Everything is laid out nicely on a grid, with mouse-based controls and keyboard shortcuts to make everything flow as smoothly as possible. Levels begin with the dinosaurs safely in their hold and you staring at your inventory of colored arrows and other items, wondering where to put things to get the dinosaurs where they need to go. Use [Z] to cycle through your inventory, the mouse to place and rotate tiles, and tap the [spacebar] when you're ready to launch.
Different dinosaurs need to go different places, and they get there by different methods. Red dinosaurs, for example, need to make it to the red satellites and are the only ones who are affected by red directional arrows. Same goes for blue, yellow and green dinos with their respective tiles and goals. Gray items will affect all dinosaurs, meaning any dinosaur can trigger a gray switch or be guided by a gray arrow. In addition to sorting the dinosaurs into their respective satellites, many stages contain delicious snax that can be collected for the dinos when they get the munchies.
Analysis: Dinos in Space shares some similarities with a few other games, including the mega-challenging mobile puzzle game Trainyard and the underappreciated downloadable indie game Pragmatica. It has a distinctly more casual slant, though, presenting a streamlined interface and fewer inventory elements to worry about. Don't mistake "casual" for "easy", though. Some of the later levels are larger and wickedly complex, so if you're worried the difficulty has been scaled down, well... don't!

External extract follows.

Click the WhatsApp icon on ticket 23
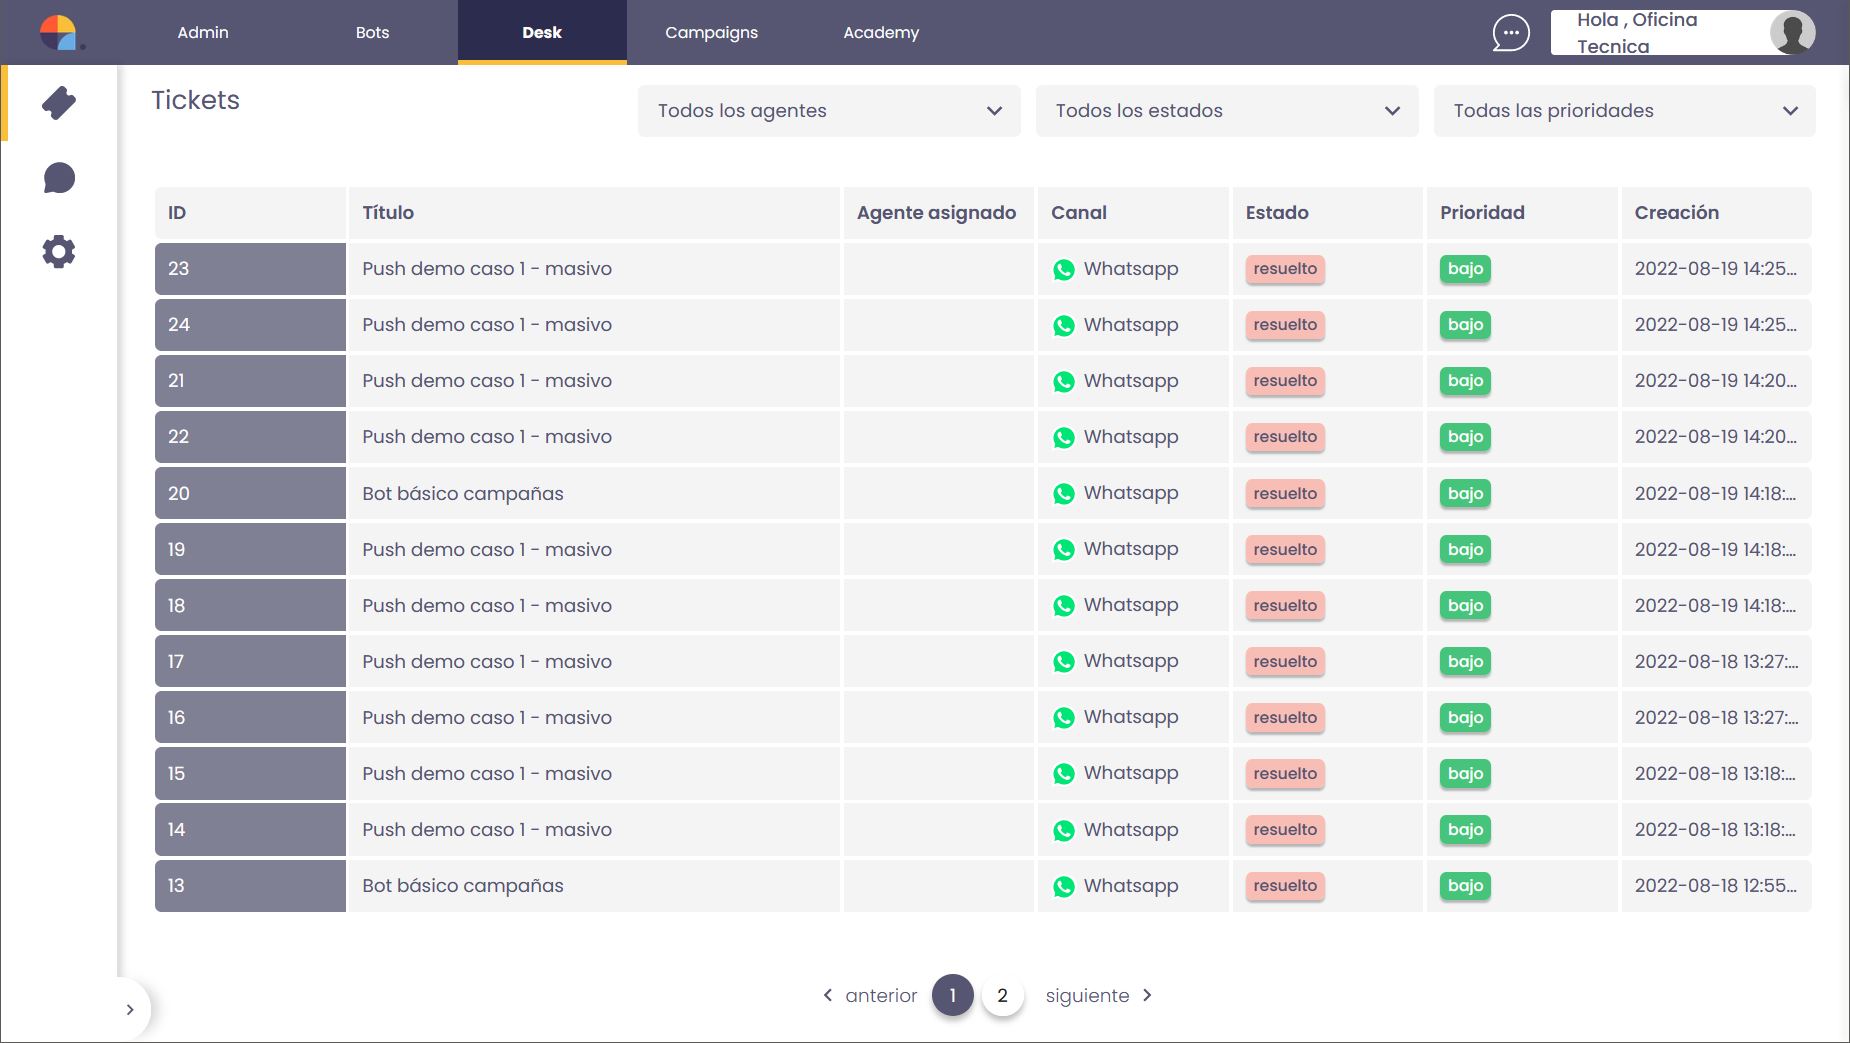Viewport: 1850px width, 1043px height. point(1064,270)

Here's a great bonus: a puzzle editor! Dinos in Space ships with a full-featured editor you can use to make levels just as complicated (or more so) than in the game. It doesn't take too long to get the basics down, and with a little planning you can pull of some great tricks. There's even support for playing user-made levels, which adds a nice bit of replayability to the 40+ level strong main game.
The interface in Dinos in Space is retro, to put it succinctly, and it almost feels like a classic C64 or DOS game from a few decades ago. It isn't clunky or awkward at any moment, though, so don't let the simple looks scare you. Even if you're frightened of keyboard shortcuts, everything in the game can be accomplished with the mouse.
A surprise puzzle game with a budget price, casual-friendly learning curve, internet-approved sense of humor, a beefy demo, and smartly-built levels. It's pretty much everything you could want from a logic puzzle game, including dinosaurs and snax!